FOR CLAIRE MCHUGH the decision to introduce the option of remote working at Axonista, the video tech company she co-founded, was a clear one when it came to hanging on to good staff.
While some companies like e-commerce giants Shopify and Wayfair operate a fully out-of-office work model in Ireland with no physical presence here, Axonista is one of the smaller operators catching onto the trend.
The IDA has estimated that around 216,000 people work remotely across Ireland and the Department of Business, Enterprise and Innovation recently held a consultative forum on the model. It is currently conducting research that will inform policy on the future of work.
Often considered a method of keeping employees satisfied and increasing productivity, for McHugh, introducing remote working two years ago has allowed Axonista to cast its net wider when it comes to sourcing talented employees.
“The perks of it are quite good … We have team members in Galway and just being close to family, having less travel time, being able to wake up and go for a swim in the morning and to be facilitated by the company is quite attractive for people,” she told Fora.
With half of its 30 staff members based in the Dublin office, the rest are based out of other parts of Ireland, Croatia, Russia, France, Spain, Portugal and Bank of Ireland’s Startlab incubation space in New York.
Axonista’s company experience manager, Jenny Roche, said the transition has worked well for the company because those working remotely were already involved in the office and knew the company culture before transitioning.
“It’s a learning process for us too. We’re really having to lean into communication in a much, much bigger way than when everyone is in the same room,” she said.
The exhausted commuter
Though it’s still early days for Bank of Ireland in its rollout of flexible work for over 10,000 of its staff, the bank’s head of agile ways of working, Joanie Hughes, said she has noticed a difference with people who used to commute to work.
The associated benefits of this reduction in commuting time include staff’s “improvement in their engagement with colleagues, their work-life balance and their ability to manage stress”, she said.
Last year, the company – which has, like other banks, cut back on retail staff as it transitions to the digital age – ran a pilot with 1,700 employees and in April opened up the option to more of its workers.
With working from other bank locations, having “drop-in hot zones” in one location and offering flexible start and finish times, the new policy goes further than “just working from home”, Hughes said.
Between Kildare, Meath and Wicklow, some 90,000 people commute to Dublin for work every day, according to Michael Brougham, a regional director of Enterprise Ireland.
The State-backed agency launched a regional smart work strategy and one of its intended aims over the coming years is to provide spaces for people who normally commute to an office.
Brougham pointed to the Mid East Regional Innovation Think Space project in Naas as an example that was funded by the body and which aims to have 150 desks available in 2020.
He said he sees cases where companies lose staff because they get tired of spending hours on the road to and from work.
“If you are from Athlone and commuting to Dublin five days a week and you end up with an option to work from a remote co-work space … you will probably consider it seriously because the effect of the commute is very significant,” Brougham said.
Challenges of implementation
Maeve McElwee, director of employer relations at Ibec, worked remotely five days a week for five years with the business representative group and is a fan of the policy.
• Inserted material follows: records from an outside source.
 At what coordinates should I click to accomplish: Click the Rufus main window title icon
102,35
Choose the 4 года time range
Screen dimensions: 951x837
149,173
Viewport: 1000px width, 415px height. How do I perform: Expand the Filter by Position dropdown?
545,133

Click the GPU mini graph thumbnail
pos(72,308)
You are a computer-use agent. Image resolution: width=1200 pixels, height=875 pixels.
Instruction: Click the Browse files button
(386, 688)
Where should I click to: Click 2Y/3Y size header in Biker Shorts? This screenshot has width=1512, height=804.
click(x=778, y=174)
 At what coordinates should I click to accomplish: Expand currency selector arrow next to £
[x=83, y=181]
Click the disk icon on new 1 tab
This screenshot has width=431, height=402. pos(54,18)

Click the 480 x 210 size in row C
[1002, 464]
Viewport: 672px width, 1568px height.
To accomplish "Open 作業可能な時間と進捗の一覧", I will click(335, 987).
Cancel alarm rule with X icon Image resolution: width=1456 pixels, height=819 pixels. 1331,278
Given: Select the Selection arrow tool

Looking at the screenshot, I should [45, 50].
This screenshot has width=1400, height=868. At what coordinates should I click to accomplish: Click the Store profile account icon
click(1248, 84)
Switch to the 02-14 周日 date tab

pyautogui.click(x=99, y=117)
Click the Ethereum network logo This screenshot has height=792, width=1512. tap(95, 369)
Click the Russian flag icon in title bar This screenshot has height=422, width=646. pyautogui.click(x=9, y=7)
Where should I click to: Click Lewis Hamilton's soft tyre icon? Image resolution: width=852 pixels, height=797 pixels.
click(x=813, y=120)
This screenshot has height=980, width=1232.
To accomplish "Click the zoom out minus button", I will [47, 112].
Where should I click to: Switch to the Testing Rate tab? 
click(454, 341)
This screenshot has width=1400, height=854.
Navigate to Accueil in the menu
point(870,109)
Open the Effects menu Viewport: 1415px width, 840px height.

She said a lot of member companies use it for recruitment, retention, work-life balance and productivity. McElwee decided to return to the office full-time after her stint and said she chose to come back to the office “because I missed that daily interaction”.
With each employee, role and circumstance different, McElwee said companies need to take this into account when implementing the policy and managing people’s expectations.
“There is a lot of groundwork to be done and a lot of considerations at organisational level to make sure that if it is something you are going to consider that you will do it well,” she said.
Employment lawyer Richard Grogan said remote work has positives like being family friendly, not all companies have “embraced how you integrate mobile working into an organisation”.
Checking the hours people have worked in line with employment law and complying with GDPR regulations while out of the office are some of the concerns raised by Grogan, who noted that the law is based on the assumption that an employee walks into an office and works an eight-hour-day with breaks in between.
He said human resource departments in the past have not managed to implement correct procedures for people who already work offsite, like with sales people, in line with different areas of regulation.
“How are they going to manage people who are now working online with huge GDPR issues?” he said.
Though some may raise concerns over isolation associated with working from home, Ben Wainright of Abodoo, an online service that connects people to remote working roles, said he doesn’t see that as an issue.
“I don’t see that as a problem at all because smart working is all about flexibility – there isn’t just one model,” he said.
Wainright – who has worked remotely himself for several years along with the other nine members of Abodoo’s staff – said he thinks when businesses opt to provide flexible working options, employees begin to feel empowered.
“You end up having more of a culture of entrepreneurs, where people feel like this is their company – they are heavily invested in it, you find hey work longer hours because that trust is there and they deliver better results because no one is peering over their shoulder,” he said.